GR L 40812; (April, 1982) (Digest)
G.R. No. L-40812 April 12, 1982
Recaredo R. Hernando, petitioner, vs. Workmen’s Compensation Commission and Republic of the Philippines (Department of Justice), respondents.
FACTS
The late Arsenia Sauco-Hernando, a Municipal Judge, filed a claim for disability benefits and reimbursement of medical expenses after being diagnosed with work-related illnesses. The Workmen’s Compensation Commission awarded her P6,000.00 for permanent total disability. She died before receiving payment, and her husband, Recaredo Hernando (petitioner), substituted her and was paid the disability award. Subsequently, the petitioner sought reimbursement for medical expenses totaling P28,301.57 incurred for her treatment.
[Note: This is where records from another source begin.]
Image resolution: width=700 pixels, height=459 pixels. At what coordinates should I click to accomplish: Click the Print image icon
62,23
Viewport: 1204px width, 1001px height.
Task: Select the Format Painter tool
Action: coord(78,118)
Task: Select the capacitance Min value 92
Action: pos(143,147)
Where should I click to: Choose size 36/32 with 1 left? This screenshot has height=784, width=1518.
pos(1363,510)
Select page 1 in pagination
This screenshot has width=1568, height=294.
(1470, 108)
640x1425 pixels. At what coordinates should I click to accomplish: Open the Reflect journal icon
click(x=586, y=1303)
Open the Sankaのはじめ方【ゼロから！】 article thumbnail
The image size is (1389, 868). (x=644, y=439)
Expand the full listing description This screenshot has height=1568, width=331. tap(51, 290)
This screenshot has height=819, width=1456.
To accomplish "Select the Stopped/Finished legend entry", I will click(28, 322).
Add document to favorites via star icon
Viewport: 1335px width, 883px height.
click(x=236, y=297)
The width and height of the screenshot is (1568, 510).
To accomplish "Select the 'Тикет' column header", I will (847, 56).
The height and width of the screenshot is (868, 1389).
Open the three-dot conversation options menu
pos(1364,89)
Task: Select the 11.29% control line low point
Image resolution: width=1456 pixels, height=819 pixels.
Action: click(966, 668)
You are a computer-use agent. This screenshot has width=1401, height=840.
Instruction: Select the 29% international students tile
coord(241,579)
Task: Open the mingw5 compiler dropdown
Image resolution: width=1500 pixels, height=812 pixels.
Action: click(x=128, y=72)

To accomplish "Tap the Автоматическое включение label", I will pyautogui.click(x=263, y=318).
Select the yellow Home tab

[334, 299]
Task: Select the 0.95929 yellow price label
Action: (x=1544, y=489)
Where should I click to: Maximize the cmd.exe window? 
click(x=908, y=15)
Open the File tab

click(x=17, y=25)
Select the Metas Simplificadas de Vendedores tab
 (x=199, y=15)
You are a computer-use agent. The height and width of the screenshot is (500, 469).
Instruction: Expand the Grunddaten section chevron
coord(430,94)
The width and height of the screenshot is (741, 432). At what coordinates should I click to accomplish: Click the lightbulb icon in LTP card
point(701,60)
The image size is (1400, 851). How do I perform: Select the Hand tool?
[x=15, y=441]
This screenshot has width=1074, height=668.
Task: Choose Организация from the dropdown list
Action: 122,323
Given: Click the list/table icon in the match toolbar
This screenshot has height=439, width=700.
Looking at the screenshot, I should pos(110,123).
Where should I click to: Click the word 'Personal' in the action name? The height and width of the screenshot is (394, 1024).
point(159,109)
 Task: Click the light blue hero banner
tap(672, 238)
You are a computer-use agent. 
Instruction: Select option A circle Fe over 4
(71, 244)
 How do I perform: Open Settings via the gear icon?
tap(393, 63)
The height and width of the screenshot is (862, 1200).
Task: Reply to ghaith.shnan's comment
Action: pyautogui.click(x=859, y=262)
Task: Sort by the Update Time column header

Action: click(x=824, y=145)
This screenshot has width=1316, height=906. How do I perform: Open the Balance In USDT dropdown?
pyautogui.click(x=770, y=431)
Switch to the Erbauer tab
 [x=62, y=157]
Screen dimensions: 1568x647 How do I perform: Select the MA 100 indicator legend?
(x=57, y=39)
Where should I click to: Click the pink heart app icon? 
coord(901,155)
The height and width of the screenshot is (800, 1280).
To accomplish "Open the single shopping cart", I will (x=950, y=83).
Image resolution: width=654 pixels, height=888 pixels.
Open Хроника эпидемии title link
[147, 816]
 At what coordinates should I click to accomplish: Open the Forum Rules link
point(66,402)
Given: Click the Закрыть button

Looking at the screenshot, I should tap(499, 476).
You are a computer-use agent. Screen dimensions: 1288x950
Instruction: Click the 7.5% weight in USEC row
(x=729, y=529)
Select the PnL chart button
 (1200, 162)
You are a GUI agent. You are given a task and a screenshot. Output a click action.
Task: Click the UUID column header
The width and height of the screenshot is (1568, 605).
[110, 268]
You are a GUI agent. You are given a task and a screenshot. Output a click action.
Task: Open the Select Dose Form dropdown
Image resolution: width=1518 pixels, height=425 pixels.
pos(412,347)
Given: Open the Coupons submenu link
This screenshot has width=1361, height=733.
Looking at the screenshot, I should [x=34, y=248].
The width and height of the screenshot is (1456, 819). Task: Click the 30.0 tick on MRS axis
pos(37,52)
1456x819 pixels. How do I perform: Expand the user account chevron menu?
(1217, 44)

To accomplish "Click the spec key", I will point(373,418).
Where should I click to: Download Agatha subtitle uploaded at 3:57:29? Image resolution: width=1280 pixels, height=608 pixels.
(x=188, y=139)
The respondent Commission, however, allowed only P2,913.41 of the claimed amount. It ruled that the employer’s obligation to provide medical services ceased upon the commutation of the lump-sum disability award on March 21, 1973, the date she was declared permanently and totally disabled. The Commission held that any medical expenses incurred after that date were the personal responsibility of the employee or her family, limiting reimbursable expenses only to those incurred from the onset of the illness up to the date of the disability declaration.
ISSUE
Whether the employer’s obligation to reimburse necessary medical expenses under the Workmen’s Compensation Act ceases upon the declaration of the employee’s permanent total disability and the grant of a lump-sum compensation award.
RULING
The Supreme Court reversed the Commission’s decision and ordered the full reimbursement of the claimed medical expenses, provided they were supported by proper receipts. The legal logic is anchored on a clear statutory interpretation. The Workmen’s Compensation Act, as amended, imposes on the employer the obligation to provide the employee with such medical, surgical, and hospital services as the nature of the injury or illness may require. Crucially, the law does not distinguish between medical expenses incurred before and after a formal declaration of disability.
Unlike the provisions for disability compensation, which have monetary and temporal limits, the law does not prescribe a maximum amount or a cutoff period for the reimbursement of necessary medical expenses. The implication is that the employer’s liability for medical services continues for as long as such services are necessary, irrespective of whether the disability has been adjudged as permanent and total. The Court, citing precedent (Cebu Portland Cement Company vs. Workmen’s Compensation Commission), emphasized that the right to medical attendance is separate from and supplementary to the right to disability compensation. The grant of a lump-sum disability award does not extinguish the separate and continuing obligation to defray necessary medical costs arising from the work-connected ailment. The Act is a social legislation designed for the workman’s relief and must be liberally construed in his or her favor.